Neuroserpin protects against glaucoma, study suggests

Australian researchers have made progress in understanding the mechanism of glaucoma, a common eye disease that can lead to permanent vision loss. Published online 16 August 2017 in the journal Scientific Reports, the study identifies a protein called neuroserpin that is important for a healthy retina.

The question of glaucoma has puzzled people for a long time. Many studies have shown that the disorder results in damage to the optic nerve, and this is why the patients experience vision loss and even blindness. Although older people have a higher risk of developing glaucoma, the disorder affects people of all ages. An estimated 44.7 million people worldwide had glaucoma in 2010. That number is expected to grow to 58.6 million by 2020. Currently, there is no cure for glaucoma, and even patients receiving proper treatment may experience loss of vision.

Neuroserpin is a serine protease inhibitor and is a member of the serpin superfamily of proteins, which are vulnerable to oxidation induced by environmental factors like cigarette smoke. Neuroserpin has neuroprotective effects, and it protects neurons against damage caused by plasmin activation. Recent studies have shown that administrating neuroserpin prevented loss of retinal function.

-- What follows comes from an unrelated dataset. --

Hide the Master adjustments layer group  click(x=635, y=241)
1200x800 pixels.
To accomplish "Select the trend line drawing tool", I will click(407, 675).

The new study is led by researchers from Macquarie University, Edith Cowan University, and Sydney University. Working with retinal and vitreous tissue samples from glaucoma patients and a rat model of experimental glaucoma, the researchers found that oxidative inactivation of neuroserpin leads to increased plasmin activity in glaucoma. The discovery provides insights into the neuroserpin and plasmin changes under pathological conditions.

Mehdi Mirzaei, an author of the study and a researcher at Macquarie University, noted that their study opens up a new area for future research into glaucoma.

Since neuroserpin has a protective effect in the retina, modifying the protein to make it resistant to oxidation may be a way to protect the retina and prevent glaucoma. Moreover, using antioxidants to inhibit oxidative inactivation of neuroserpin may be a potential therapeutic strategy. But, further experiments are needed to test these hypotheses.